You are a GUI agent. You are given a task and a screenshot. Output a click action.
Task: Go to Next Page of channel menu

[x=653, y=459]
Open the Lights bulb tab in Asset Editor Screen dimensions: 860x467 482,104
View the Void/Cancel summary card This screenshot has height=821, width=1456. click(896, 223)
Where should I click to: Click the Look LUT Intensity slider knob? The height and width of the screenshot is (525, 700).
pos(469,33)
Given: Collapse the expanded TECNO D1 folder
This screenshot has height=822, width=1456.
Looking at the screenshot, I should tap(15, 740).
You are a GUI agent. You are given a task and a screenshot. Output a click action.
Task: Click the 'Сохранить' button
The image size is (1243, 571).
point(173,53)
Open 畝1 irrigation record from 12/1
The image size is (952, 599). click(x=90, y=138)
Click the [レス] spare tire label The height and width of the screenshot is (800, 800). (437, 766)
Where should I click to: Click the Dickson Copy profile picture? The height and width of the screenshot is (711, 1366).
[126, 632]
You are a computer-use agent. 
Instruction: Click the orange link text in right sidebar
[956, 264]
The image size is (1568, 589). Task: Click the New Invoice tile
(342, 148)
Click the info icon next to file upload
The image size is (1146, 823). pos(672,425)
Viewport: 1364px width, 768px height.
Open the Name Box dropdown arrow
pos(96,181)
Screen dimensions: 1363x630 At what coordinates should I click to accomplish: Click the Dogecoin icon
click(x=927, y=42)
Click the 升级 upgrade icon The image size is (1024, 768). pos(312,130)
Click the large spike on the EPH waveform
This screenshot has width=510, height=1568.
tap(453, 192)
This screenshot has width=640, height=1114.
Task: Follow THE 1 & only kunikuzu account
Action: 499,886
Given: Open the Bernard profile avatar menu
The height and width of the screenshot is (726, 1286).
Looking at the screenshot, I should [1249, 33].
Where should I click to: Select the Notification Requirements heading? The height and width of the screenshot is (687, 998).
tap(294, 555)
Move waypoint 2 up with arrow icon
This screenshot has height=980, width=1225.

------------------------------------------------------------------------

Everything in the listing should be transcribed exactly.

§ SOLUTION TO THIS TASK:
You are a GUI agent. You are given a task and a screenshot. Output a click action.
Task: Go to Next Page of channel menu

[x=653, y=459]
Open the Lights bulb tab in Asset Editor Screen dimensions: 860x467 482,104
View the Void/Cancel summary card This screenshot has height=821, width=1456. click(896, 223)
Where should I click to: Click the Look LUT Intensity slider knob? The height and width of the screenshot is (525, 700).
pos(469,33)
Given: Collapse the expanded TECNO D1 folder
This screenshot has height=822, width=1456.
Looking at the screenshot, I should tap(15, 740).
You are a GUI agent. You are given a task and a screenshot. Output a click action.
Task: Click the 'Сохранить' button
The image size is (1243, 571).
point(173,53)
Open 畝1 irrigation record from 12/1
The image size is (952, 599). click(x=90, y=138)
Click the [レス] spare tire label The height and width of the screenshot is (800, 800). (437, 766)
Where should I click to: Click the Dickson Copy profile picture? The height and width of the screenshot is (711, 1366).
[126, 632]
You are a computer-use agent. 
Instruction: Click the orange link text in right sidebar
[956, 264]
The image size is (1568, 589). Task: Click the New Invoice tile
(342, 148)
Click the info icon next to file upload
The image size is (1146, 823). pos(672,425)
Viewport: 1364px width, 768px height.
Open the Name Box dropdown arrow
pos(96,181)
Screen dimensions: 1363x630 At what coordinates should I click to accomplish: Click the Dogecoin icon
click(x=927, y=42)
Click the 升级 upgrade icon The image size is (1024, 768). pos(312,130)
Click the large spike on the EPH waveform
This screenshot has width=510, height=1568.
tap(453, 192)
This screenshot has width=640, height=1114.
Task: Follow THE 1 & only kunikuzu account
Action: 499,886
Given: Open the Bernard profile avatar menu
The height and width of the screenshot is (726, 1286).
Looking at the screenshot, I should [1249, 33].
Where should I click to: Select the Notification Requirements heading? The height and width of the screenshot is (687, 998).
tap(294, 555)
Move waypoint 2 up with arrow icon
This screenshot has height=980, width=1225.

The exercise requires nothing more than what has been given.